Extract, unchanged, every line from the top of the material below through the line with "1561x784 pixels.", and no more.

==== THE DATA

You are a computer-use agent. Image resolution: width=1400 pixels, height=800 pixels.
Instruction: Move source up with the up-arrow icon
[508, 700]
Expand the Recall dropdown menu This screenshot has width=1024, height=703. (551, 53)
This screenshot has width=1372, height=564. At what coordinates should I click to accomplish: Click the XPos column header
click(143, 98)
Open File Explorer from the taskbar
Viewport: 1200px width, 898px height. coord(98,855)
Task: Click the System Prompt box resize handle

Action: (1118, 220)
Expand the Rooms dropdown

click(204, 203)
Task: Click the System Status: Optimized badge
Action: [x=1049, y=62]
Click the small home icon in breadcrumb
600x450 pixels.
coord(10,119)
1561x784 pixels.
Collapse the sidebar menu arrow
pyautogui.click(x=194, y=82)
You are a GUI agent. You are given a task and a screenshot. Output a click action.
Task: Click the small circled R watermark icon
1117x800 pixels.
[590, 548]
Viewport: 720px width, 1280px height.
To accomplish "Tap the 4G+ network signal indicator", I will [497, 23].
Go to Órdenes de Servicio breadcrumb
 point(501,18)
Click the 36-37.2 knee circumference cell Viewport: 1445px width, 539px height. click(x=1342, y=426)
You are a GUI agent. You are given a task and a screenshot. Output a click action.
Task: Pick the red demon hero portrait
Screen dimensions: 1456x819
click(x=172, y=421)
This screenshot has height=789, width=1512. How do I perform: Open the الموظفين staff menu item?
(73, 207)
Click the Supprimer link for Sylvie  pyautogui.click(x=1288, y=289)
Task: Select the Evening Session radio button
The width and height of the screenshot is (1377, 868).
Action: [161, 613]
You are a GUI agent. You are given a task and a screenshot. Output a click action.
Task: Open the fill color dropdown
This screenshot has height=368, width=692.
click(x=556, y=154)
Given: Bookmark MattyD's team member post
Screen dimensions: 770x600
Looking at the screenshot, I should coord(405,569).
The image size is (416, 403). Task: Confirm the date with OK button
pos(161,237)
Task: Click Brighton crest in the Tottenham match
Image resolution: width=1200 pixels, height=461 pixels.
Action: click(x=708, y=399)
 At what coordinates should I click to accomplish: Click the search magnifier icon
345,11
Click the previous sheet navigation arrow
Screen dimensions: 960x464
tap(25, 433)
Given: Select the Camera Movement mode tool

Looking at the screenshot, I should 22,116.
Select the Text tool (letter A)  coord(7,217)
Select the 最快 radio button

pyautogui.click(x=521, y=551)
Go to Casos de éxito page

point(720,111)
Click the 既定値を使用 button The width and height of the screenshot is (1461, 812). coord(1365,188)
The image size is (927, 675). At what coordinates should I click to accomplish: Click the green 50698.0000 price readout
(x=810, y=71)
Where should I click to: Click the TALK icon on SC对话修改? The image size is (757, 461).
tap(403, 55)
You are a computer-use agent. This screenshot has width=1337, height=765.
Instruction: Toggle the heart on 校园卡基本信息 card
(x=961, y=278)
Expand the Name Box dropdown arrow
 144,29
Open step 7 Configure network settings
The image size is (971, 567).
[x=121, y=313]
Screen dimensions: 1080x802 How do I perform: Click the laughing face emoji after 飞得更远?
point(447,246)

========

» **RESPONSE TO THIS TASK**:
You are a computer-use agent. Image resolution: width=1400 pixels, height=800 pixels.
Instruction: Move source up with the up-arrow icon
[508, 700]
Expand the Recall dropdown menu This screenshot has width=1024, height=703. (551, 53)
This screenshot has width=1372, height=564. At what coordinates should I click to accomplish: Click the XPos column header
click(143, 98)
Open File Explorer from the taskbar
Viewport: 1200px width, 898px height. coord(98,855)
Task: Click the System Prompt box resize handle

Action: (1118, 220)
Expand the Rooms dropdown

click(204, 203)
Task: Click the System Status: Optimized badge
Action: [x=1049, y=62]
Click the small home icon in breadcrumb
600x450 pixels.
coord(10,119)
1561x784 pixels.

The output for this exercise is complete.